▶ _About this exercise_
Sort through the data and copy the lines holding the word "will".

▶ _Saved entries_
☆ ☆ ☆ ☆

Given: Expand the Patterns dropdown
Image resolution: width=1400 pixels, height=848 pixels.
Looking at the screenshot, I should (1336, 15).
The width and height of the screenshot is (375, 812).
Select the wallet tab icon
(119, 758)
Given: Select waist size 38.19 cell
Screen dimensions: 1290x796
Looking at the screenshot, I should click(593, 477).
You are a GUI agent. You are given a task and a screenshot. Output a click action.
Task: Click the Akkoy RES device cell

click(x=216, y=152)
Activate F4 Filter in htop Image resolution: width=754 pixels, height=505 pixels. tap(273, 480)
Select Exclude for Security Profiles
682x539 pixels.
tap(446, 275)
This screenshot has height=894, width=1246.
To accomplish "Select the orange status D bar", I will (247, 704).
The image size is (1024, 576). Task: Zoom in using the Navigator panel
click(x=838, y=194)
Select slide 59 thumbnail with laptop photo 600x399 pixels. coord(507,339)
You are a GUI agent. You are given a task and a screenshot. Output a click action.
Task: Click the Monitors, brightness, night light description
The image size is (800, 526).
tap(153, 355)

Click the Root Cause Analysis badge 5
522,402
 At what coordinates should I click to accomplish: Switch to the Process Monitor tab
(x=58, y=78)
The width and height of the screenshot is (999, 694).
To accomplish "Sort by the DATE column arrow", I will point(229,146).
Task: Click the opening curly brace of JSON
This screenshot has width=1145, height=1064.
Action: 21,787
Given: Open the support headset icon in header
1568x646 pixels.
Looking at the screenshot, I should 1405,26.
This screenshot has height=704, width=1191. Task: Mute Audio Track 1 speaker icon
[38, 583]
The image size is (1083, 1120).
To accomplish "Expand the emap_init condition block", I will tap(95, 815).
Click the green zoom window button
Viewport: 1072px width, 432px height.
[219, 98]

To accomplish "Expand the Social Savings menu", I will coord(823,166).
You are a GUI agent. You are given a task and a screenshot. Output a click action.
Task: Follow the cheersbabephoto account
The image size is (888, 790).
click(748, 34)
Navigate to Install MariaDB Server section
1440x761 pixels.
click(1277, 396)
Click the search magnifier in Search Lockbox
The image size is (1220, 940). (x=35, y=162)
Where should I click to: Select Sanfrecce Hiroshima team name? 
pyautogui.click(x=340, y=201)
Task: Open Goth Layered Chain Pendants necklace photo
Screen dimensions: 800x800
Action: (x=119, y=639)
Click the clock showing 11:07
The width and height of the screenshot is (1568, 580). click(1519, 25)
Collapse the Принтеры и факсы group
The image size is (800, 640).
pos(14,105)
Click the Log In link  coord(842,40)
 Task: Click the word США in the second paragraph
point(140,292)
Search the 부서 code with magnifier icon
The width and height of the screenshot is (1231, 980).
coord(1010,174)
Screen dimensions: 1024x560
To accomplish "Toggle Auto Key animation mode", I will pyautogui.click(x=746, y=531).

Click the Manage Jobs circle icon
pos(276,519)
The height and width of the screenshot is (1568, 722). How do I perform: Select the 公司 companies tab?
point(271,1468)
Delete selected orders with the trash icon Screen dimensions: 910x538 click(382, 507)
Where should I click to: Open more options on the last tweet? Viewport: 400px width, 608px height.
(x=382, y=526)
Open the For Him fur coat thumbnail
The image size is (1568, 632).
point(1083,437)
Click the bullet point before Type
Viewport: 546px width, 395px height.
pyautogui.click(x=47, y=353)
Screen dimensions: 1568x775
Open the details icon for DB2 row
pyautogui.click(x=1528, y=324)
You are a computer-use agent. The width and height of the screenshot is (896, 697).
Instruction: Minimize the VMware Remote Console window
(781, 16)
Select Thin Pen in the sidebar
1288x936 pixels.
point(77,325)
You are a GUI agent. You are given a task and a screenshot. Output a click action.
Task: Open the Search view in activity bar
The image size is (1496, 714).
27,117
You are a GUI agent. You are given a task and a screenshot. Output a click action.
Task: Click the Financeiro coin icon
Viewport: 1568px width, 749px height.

☆ ☆ ☆ ☆

▶ _Output of the task_
To accomplish "Select the orange status D bar", I will (247, 704).
To accomplish "Sort by the DATE column arrow", I will point(229,146).
To accomplish "Expand the emap_init condition block", I will tap(95, 815).
To accomplish "Expand the Social Savings menu", I will coord(823,166).
To accomplish "Toggle Auto Key animation mode", I will pyautogui.click(x=746, y=531).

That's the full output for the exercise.